The Speaker is actually supposed to speak seldom.
This was not a part of the job description which John Bercow fulfilled with any distinction.
That aside, he was not only the longest serving Speaker since the 1940s but perhaps the most important.
Mr Bercow was elected in the shadow of expenses scandal of 2009.
He owed his ascent to the highest Commoner office in the land to Labour MPs, who smirked and goaded Tories that they had selected someone they already despised.
That loathing only grew in the decade he was to occupy the Speaker’s chair.
He could be petulant, petty, excoriating, loquacious with a love of his own voice which even among the stiff competition of the House of Commons, was unmatched.
His retorts and put-downs (primarily though not exclusively reserved for his old Tory colleagues) were as Dickensian as they were acerbic.
But he was a Speaker who made a difference; his love of parliament and determination that it should be at the centre of national debate were unmatched.
He was a reforming and determined Speaker; his use of urgent questions (sometimes as many as three or four a day) meant that whatever was happening nationally was addressed in the chamber, and ministers would be properly quizzed and scrutinised.
Ministers would often chafe but Mr Bercow’s analysis was right: that in our system (what was historically called an “elective dictatorship”) too many of the cards were held in the government’s hands; that previous Speakers had let the balance between executive and legislature become lopsided and that he would always do everything he could to champion those without much power on the backbenches.
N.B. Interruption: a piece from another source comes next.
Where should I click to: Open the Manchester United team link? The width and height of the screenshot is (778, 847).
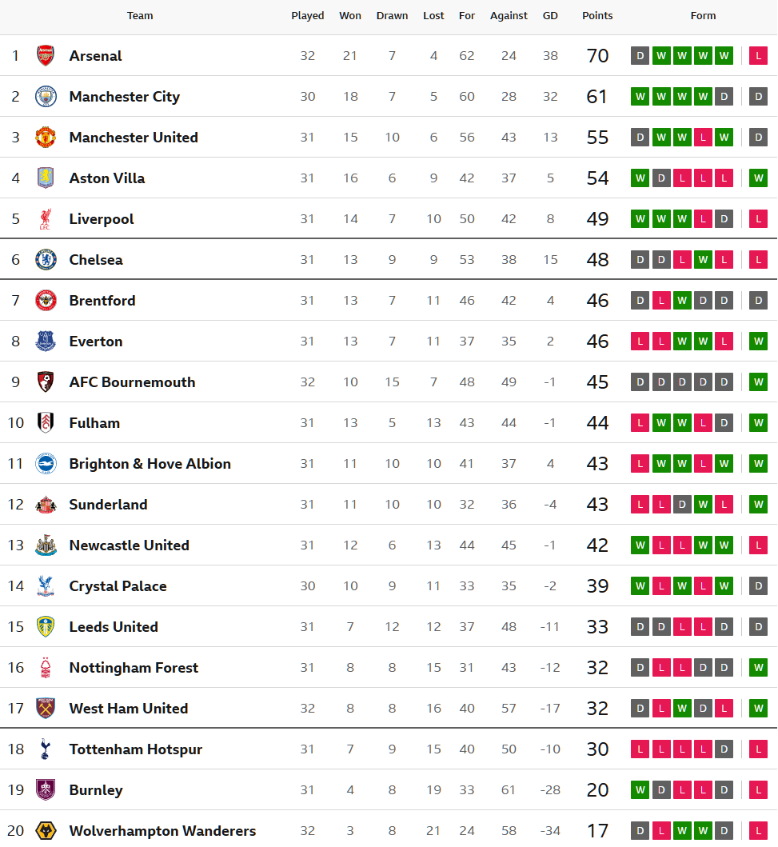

His changes and his attitude have made parliament better.
Nonetheless, it wasn’t only among his old Conservative colleagues that he was controversial.
He was nearly toppled by allegations of bullying his staff, allegations he has always denied.
He survived because, as some Labour MPs were perfectly open about, they thought his attitude against the government and skills as Speaker were essential during the forthcoming Brexit process.
That shady act of realpolitik was rewarded; as Speaker Bercow has been an instrumental ally of the efforts of backbench MPs to seize control of the order paper under the premierships of Mrs May and Mr Johnson.
Perhaps Mr Bercow’s belief, to which he referred in his valedictory peroration today, that MPs’ should be “representatives not delegates” explains much of how he has acted: the philosophy of his Speakership was anchored in the fact that ultimately he is the custodian and champion of our representative parliamentary democracy.
He is supposed to be unpartisan but not impartial about that – the tension between that representative democracy and the direct democracy of the referendum, which has so dominated our politics, was inevitable and inevitable too that it should infect his position as Speaker.
The most difficult question for Mr Bercow must be, had the situation been inverted, had there had been a referendum been to join the European Union, and there been a Leave majority in parliament would he have behaved in the same way? Only he can know for sure.
So farewell John Bercow – a Speaker who put parliament first, which was right and proper.
But he was only able to be such a doughty champion, to exert such influence because he was Speaker in a period of small or non-existent majorities.
Had that not been the case, his role, choosing amendments, interpreting standing orders and the like would have been irrelevant, as the government would have simply overridden his rulings with their majority.
Therefore, those who claim the Speakership has changed beyond recognition are probably wrong.
If we return to an era of majority government, his successors are likely to diminish in importance.
Mr Bercow was a man who liked the stage, at exactly the moment the spotlight hovered over the speaker’s Chair.
A historical accident, which has had historic consequences.